Top of Information supplied
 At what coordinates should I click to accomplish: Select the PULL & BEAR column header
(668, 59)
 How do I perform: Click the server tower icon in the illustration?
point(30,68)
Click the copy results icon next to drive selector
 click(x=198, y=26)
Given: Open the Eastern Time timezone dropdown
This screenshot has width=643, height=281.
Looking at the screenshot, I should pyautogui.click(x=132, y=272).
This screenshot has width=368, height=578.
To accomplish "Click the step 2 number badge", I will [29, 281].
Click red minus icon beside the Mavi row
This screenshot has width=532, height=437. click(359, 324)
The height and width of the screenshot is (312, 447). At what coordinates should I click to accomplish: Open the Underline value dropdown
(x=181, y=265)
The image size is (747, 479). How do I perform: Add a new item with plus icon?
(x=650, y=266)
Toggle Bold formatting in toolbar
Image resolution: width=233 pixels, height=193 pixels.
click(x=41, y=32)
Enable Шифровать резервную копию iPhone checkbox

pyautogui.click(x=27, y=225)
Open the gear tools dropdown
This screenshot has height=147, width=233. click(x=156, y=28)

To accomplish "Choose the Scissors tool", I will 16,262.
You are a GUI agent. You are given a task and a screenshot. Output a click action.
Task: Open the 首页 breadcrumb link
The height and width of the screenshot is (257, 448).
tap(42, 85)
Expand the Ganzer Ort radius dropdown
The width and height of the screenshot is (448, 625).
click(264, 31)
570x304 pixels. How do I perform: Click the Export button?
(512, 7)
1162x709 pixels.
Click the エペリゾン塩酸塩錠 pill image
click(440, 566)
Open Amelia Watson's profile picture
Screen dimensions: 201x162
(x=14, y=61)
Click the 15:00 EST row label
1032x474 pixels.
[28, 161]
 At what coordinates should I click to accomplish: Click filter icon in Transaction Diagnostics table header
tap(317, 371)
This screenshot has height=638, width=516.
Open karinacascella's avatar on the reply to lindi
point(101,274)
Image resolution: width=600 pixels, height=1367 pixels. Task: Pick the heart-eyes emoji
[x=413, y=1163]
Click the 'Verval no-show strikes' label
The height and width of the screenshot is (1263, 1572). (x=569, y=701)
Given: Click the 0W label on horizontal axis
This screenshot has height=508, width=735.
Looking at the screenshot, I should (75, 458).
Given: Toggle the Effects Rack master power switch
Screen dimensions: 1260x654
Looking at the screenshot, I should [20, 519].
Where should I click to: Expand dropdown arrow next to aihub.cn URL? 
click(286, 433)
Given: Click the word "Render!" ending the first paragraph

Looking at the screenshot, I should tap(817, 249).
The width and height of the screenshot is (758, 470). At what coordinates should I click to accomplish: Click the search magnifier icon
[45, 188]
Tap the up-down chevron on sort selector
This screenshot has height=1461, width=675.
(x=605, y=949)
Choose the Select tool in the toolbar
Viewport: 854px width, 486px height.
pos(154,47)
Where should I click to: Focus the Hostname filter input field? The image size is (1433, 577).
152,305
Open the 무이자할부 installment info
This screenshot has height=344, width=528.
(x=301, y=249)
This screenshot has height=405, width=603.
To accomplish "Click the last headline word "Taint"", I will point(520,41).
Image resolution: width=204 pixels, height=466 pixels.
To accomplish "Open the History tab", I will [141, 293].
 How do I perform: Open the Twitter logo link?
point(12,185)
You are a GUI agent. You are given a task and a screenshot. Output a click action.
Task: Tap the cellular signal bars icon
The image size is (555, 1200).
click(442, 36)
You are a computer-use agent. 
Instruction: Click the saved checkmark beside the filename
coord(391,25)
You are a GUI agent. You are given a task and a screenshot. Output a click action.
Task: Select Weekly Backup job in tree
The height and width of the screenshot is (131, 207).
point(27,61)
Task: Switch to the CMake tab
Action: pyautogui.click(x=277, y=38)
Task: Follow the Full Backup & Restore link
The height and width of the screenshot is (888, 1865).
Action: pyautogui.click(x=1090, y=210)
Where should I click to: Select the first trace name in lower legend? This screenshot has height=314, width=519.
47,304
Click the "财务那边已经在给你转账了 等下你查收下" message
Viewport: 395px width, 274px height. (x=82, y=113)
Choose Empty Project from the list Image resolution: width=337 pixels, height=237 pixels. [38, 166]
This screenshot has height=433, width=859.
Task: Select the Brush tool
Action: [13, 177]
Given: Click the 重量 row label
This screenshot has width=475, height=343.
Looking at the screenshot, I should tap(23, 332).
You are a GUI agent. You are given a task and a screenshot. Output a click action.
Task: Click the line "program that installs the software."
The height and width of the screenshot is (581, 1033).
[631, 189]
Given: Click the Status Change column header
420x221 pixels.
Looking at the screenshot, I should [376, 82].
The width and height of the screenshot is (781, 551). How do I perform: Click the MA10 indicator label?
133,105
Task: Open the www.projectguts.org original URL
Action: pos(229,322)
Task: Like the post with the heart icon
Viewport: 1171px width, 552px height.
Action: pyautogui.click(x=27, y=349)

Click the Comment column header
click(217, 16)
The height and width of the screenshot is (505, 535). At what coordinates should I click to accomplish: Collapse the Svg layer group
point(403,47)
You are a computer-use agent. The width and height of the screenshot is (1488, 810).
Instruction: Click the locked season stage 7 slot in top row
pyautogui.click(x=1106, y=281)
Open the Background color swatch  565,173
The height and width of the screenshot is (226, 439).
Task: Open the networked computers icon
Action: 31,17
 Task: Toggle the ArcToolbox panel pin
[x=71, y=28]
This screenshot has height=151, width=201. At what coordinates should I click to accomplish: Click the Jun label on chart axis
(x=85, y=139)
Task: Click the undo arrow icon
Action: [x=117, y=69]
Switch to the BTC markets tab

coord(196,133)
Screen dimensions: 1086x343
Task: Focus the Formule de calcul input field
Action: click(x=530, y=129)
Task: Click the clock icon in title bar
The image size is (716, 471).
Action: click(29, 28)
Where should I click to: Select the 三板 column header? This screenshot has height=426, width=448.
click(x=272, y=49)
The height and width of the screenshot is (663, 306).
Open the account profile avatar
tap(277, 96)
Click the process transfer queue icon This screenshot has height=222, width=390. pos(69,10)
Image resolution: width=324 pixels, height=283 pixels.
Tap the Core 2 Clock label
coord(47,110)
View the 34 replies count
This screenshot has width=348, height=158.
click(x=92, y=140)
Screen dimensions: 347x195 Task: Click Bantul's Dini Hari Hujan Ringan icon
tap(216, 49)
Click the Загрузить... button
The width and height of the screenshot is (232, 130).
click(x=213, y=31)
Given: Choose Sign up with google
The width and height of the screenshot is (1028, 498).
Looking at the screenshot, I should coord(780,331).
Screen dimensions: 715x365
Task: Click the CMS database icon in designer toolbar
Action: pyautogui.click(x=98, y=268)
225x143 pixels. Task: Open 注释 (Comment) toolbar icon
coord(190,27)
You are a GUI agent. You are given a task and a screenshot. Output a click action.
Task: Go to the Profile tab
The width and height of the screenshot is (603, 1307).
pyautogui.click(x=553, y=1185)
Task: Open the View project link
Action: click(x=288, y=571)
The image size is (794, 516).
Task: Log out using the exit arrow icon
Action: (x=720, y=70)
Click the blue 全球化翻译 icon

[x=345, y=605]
Bottom of Information supplied
◆ **About this task**
Give the records above again, word for word.

◆ **Task output**
 At what coordinates should I click to accomplish: Select the PULL & BEAR column header
(668, 59)
 How do I perform: Click the server tower icon in the illustration?
point(30,68)
Click the copy results icon next to drive selector
 click(x=198, y=26)
Given: Open the Eastern Time timezone dropdown
This screenshot has width=643, height=281.
Looking at the screenshot, I should pyautogui.click(x=132, y=272).
This screenshot has width=368, height=578.
To accomplish "Click the step 2 number badge", I will [29, 281].
Click red minus icon beside the Mavi row
This screenshot has width=532, height=437. click(359, 324)
The height and width of the screenshot is (312, 447). At what coordinates should I click to accomplish: Open the Underline value dropdown
(x=181, y=265)
The image size is (747, 479). How do I perform: Add a new item with plus icon?
(x=650, y=266)
Toggle Bold formatting in toolbar
Image resolution: width=233 pixels, height=193 pixels.
click(x=41, y=32)
Enable Шифровать резервную копию iPhone checkbox

pyautogui.click(x=27, y=225)
Open the gear tools dropdown
This screenshot has height=147, width=233. click(x=156, y=28)

To accomplish "Choose the Scissors tool", I will 16,262.
You are a GUI agent. You are given a task and a screenshot. Output a click action.
Task: Open the 首页 breadcrumb link
The height and width of the screenshot is (257, 448).
tap(42, 85)
Expand the Ganzer Ort radius dropdown
The width and height of the screenshot is (448, 625).
click(264, 31)
570x304 pixels. How do I perform: Click the Export button?
(512, 7)
1162x709 pixels.
Click the エペリゾン塩酸塩錠 pill image
click(440, 566)
Open Amelia Watson's profile picture
Screen dimensions: 201x162
(x=14, y=61)
Click the 15:00 EST row label
1032x474 pixels.
[28, 161]
 At what coordinates should I click to accomplish: Click filter icon in Transaction Diagnostics table header
tap(317, 371)
This screenshot has height=638, width=516.
Open karinacascella's avatar on the reply to lindi
point(101,274)
Image resolution: width=600 pixels, height=1367 pixels. Task: Pick the heart-eyes emoji
[x=413, y=1163]
Click the 'Verval no-show strikes' label
The height and width of the screenshot is (1263, 1572). (x=569, y=701)
Given: Click the 0W label on horizontal axis
This screenshot has height=508, width=735.
Looking at the screenshot, I should (75, 458).
Given: Toggle the Effects Rack master power switch
Screen dimensions: 1260x654
Looking at the screenshot, I should [20, 519].
Where should I click to: Expand dropdown arrow next to aihub.cn URL? 
click(286, 433)
Given: Click the word "Render!" ending the first paragraph

Looking at the screenshot, I should tap(817, 249).
The width and height of the screenshot is (758, 470). At what coordinates should I click to accomplish: Click the search magnifier icon
[45, 188]
Tap the up-down chevron on sort selector
This screenshot has height=1461, width=675.
(x=605, y=949)
Choose the Select tool in the toolbar
Viewport: 854px width, 486px height.
pos(154,47)
Where should I click to: Focus the Hostname filter input field? The image size is (1433, 577).
152,305
Open the 무이자할부 installment info
This screenshot has height=344, width=528.
(x=301, y=249)
This screenshot has height=405, width=603.
To accomplish "Click the last headline word "Taint"", I will point(520,41).
Image resolution: width=204 pixels, height=466 pixels.
To accomplish "Open the History tab", I will [141, 293].
 How do I perform: Open the Twitter logo link?
point(12,185)
You are a GUI agent. You are given a task and a screenshot. Output a click action.
Task: Tap the cellular signal bars icon
The image size is (555, 1200).
click(442, 36)
You are a computer-use agent. 
Instruction: Click the saved checkmark beside the filename
coord(391,25)
You are a GUI agent. You are given a task and a screenshot. Output a click action.
Task: Select Weekly Backup job in tree
The height and width of the screenshot is (131, 207).
point(27,61)
Task: Switch to the CMake tab
Action: pyautogui.click(x=277, y=38)
Task: Follow the Full Backup & Restore link
The height and width of the screenshot is (888, 1865).
Action: pyautogui.click(x=1090, y=210)
Where should I click to: Select the first trace name in lower legend? This screenshot has height=314, width=519.
47,304
Click the "财务那边已经在给你转账了 等下你查收下" message
Viewport: 395px width, 274px height. (x=82, y=113)
Choose Empty Project from the list Image resolution: width=337 pixels, height=237 pixels. [38, 166]
This screenshot has height=433, width=859.
Task: Select the Brush tool
Action: [13, 177]
Given: Click the 重量 row label
This screenshot has width=475, height=343.
Looking at the screenshot, I should tap(23, 332).
You are a GUI agent. You are given a task and a screenshot. Output a click action.
Task: Click the line "program that installs the software."
The height and width of the screenshot is (581, 1033).
[631, 189]
Given: Click the Status Change column header
420x221 pixels.
Looking at the screenshot, I should [376, 82].
The width and height of the screenshot is (781, 551). How do I perform: Click the MA10 indicator label?
133,105
Task: Open the www.projectguts.org original URL
Action: pos(229,322)
Task: Like the post with the heart icon
Viewport: 1171px width, 552px height.
Action: pyautogui.click(x=27, y=349)

Click the Comment column header
click(217, 16)
The height and width of the screenshot is (505, 535). At what coordinates should I click to accomplish: Collapse the Svg layer group
point(403,47)
You are a computer-use agent. The width and height of the screenshot is (1488, 810).
Instruction: Click the locked season stage 7 slot in top row
pyautogui.click(x=1106, y=281)
Open the Background color swatch  565,173
The height and width of the screenshot is (226, 439).
Task: Open the networked computers icon
Action: 31,17
 Task: Toggle the ArcToolbox panel pin
[x=71, y=28]
This screenshot has height=151, width=201. At what coordinates should I click to accomplish: Click the Jun label on chart axis
(x=85, y=139)
Task: Click the undo arrow icon
Action: [x=117, y=69]
Switch to the BTC markets tab

coord(196,133)
Screen dimensions: 1086x343
Task: Focus the Formule de calcul input field
Action: click(x=530, y=129)
Task: Click the clock icon in title bar
The image size is (716, 471).
Action: click(29, 28)
Where should I click to: Select the 三板 column header? This screenshot has height=426, width=448.
click(x=272, y=49)
The height and width of the screenshot is (663, 306).
Open the account profile avatar
tap(277, 96)
Click the process transfer queue icon This screenshot has height=222, width=390. pos(69,10)
Image resolution: width=324 pixels, height=283 pixels.
Tap the Core 2 Clock label
coord(47,110)
View the 34 replies count
This screenshot has width=348, height=158.
click(x=92, y=140)
Screen dimensions: 347x195 Task: Click Bantul's Dini Hari Hujan Ringan icon
tap(216, 49)
Click the Загрузить... button
The width and height of the screenshot is (232, 130).
click(x=213, y=31)
Given: Choose Sign up with google
The width and height of the screenshot is (1028, 498).
Looking at the screenshot, I should coord(780,331).
Screen dimensions: 715x365
Task: Click the CMS database icon in designer toolbar
Action: pyautogui.click(x=98, y=268)
225x143 pixels. Task: Open 注释 (Comment) toolbar icon
coord(190,27)
You are a GUI agent. You are given a task and a screenshot. Output a click action.
Task: Go to the Profile tab
The width and height of the screenshot is (603, 1307).
pyautogui.click(x=553, y=1185)
Task: Open the View project link
Action: click(x=288, y=571)
The image size is (794, 516).
Task: Log out using the exit arrow icon
Action: (x=720, y=70)
Click the blue 全球化翻译 icon

[x=345, y=605]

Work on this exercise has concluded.